No reliable BCF was found. After waterborne exposure, MG and its metabolites can be traced in all studied fish tissues.

MG is rapidly and extensively metabolized to its reduced form, Leucomalachite Green (LG): concentrations of LG declined more slowly than those of MG in catfish muscle and plasma.Tissue levels of MG and LG increased dramatically with pH of the exposure water, suggesting that the MG carbinol form is more readily absorbed than the chromatic one.

Residue levels of MG and LG were detected in wild eels caught in catchment areas after municipal sewage treatment plants (STP) in Berlin, Germany. LG was the dominating residue with LG:MG ratios varying between 5:1 and 7:1. MG and its metabolite. The occurrence of the residues could directly be linked to the presence of discharges by municipal STPs into the receiving surface waters. 

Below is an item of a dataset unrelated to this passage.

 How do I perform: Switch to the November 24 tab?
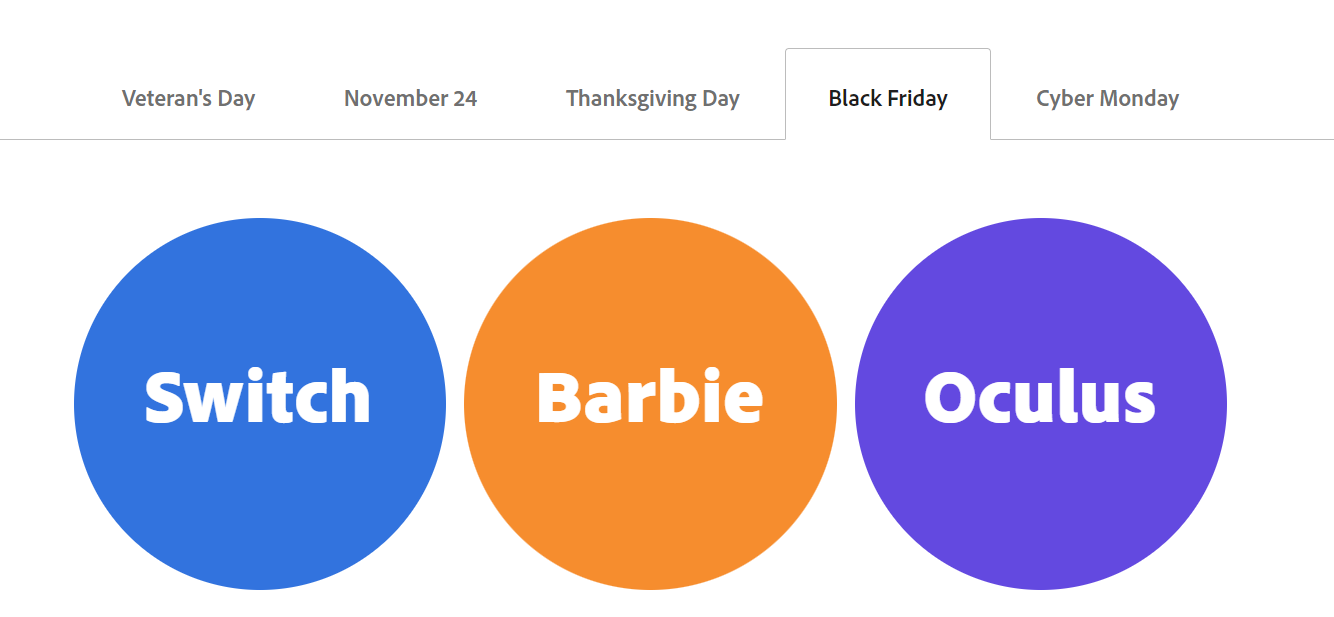pos(410,98)
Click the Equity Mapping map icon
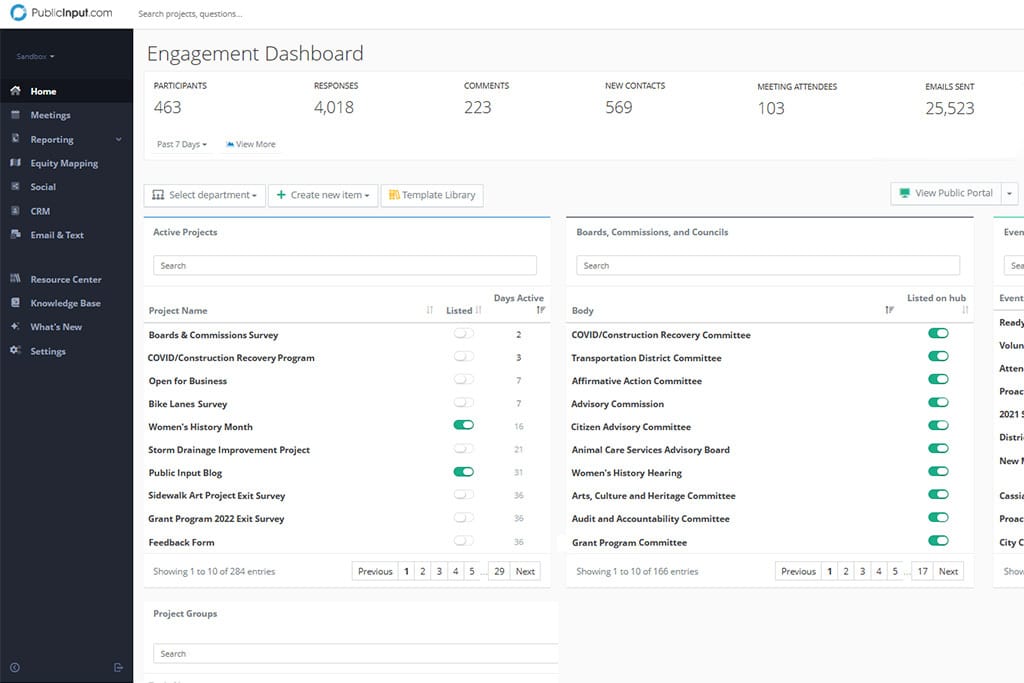 pos(15,163)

Despite no BAF/BCF values could be determined on the basis of the available studies, it is established that the bioaccumulation of MG and its metabolite LG in fish is possible.

 

Exposure of the soil compartment is considered unlikely since environmental exposure only occurs through industrial waste water.

Volatilization from moist soil and water surfaces is not expected to be an important fate process based upon an estimated Henry's Law constant of 9.79 x 10 -9 atm- m^3/mole (Estimated by Epi Suite, 4.1).

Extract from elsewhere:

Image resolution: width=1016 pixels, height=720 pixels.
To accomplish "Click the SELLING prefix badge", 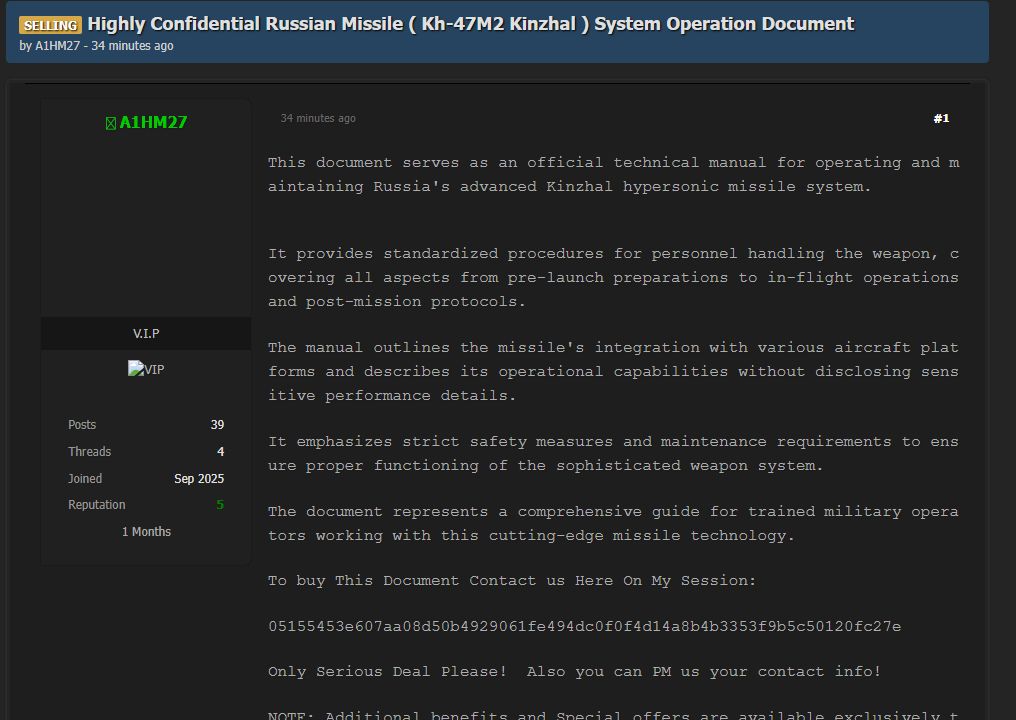I will click(x=50, y=25).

However, for a correct assessment of the behaviour of the substance, it is necessary to take into account the transformations which MG undergoes in aqueous solution with a normal pH of the environmental matrices. The MG-carbinol formed by oxidation has a very limited solubility. The solubility loss of the positive charge present in the form of MG from the carbinol (Ginzburg 1953), means that the affinity for the organic material increases significantly favouring thus the deposition of the substance in sediments and in suspended particulate matter in water and aquatic organisms.

 

In case of the possible release of MG in wastewater after production or use as a colouring agent, several methods have been developed recently most of which focus on the sorption of MG on natural materials such as carbonised rice husks and oxihumolite (Rahman et al, 2005 and Janos et al, 2005). In addition methodology for the enhanced biodegradation of MG following the photolysis pathway by the addition of nanoparticles has been published recently (Chen et al. 2006), or degradation by specific bacterial strains have been proposed (Hazrat, 2010).

REFERENCE

Ginzburg O.F. 1953. On the dissociation of the triarycarbinol.Translated from J. Gen. Chem. USSR, 23, (1953)9 9, 1504-1509.